The original Wailers officially 'broke up' in January 1975 when Peter and Bunny left the group. Bob recruited The I Threes: Marcia Griffiths, his wife Rita Marley and Judy Mowatt as his new backing singers and, together with Family Man, Carlie & Earl 'Wire' Lindo on keyboards, they became known as Bob Marley & The Wailers. The group opened their two triumphal London concerts in the summer of that year with 'Trench Town Rock' and Island released the 'Live At The Lyceum' album in time for Christmas. The slow, churning on stage rendition of 'No Woman No Cry' from the Lyceum concerts gave Bob Marley & The Wailers their all important, long awaited international hit single and brought the sound of the Kingston ghetto and the power of reggae music to the wider world. For the rest of the decade Bob Marley & The Wailers worked tirelessly and ceaselessly and their music and message continued to move onwards and upwards reaching ever deeper depths and higher heights. In April of 1980 Bob Marley & The Wailers played at the now legendary Zimbabwe Independence Day Concert in Salisbury (now Harare) and in June they played to an audience of 100,000 fans in Milan's San Siro stadium: the band's largest ever audience.

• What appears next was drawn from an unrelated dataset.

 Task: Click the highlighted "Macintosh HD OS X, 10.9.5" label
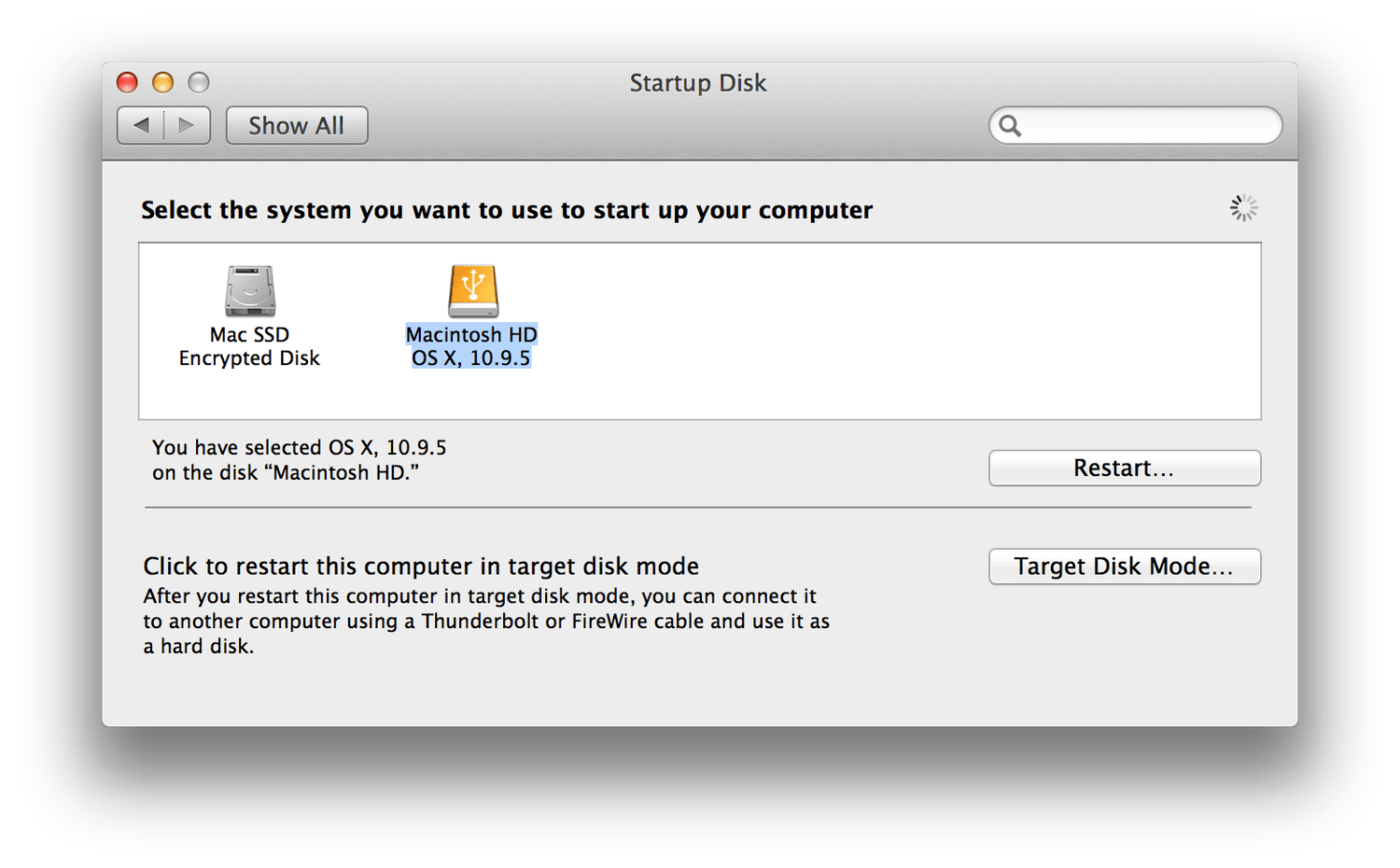point(471,346)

However, Family Man somehow managed to find the time during this period to also produce a superb selection of records. These included the truly classical 'Love Thy Neighbours' by Vivian 'Yabby U' Jackson, the sole release on Aston Barrett's Defenders label, its Nyahbhingi driven instrumental counteraction 'Distant Drums' on FAM’S, the blistering instrumental 'Eastern Memphis' on Cobra, 'Work' and 'Guided Missile' on Tuff Gong and two astonishing remixes of Wailers Wail N Soul M outings 'Trouble On The Road Again' re-titled 'Trouble Dub' and 'Feel Alright' re-titled 'Dub Feeling' released back to back on FAM’S. Family Man was never a prolific producer but his small, but perfectly formed catalogue, is every bit as important as his work as a musician.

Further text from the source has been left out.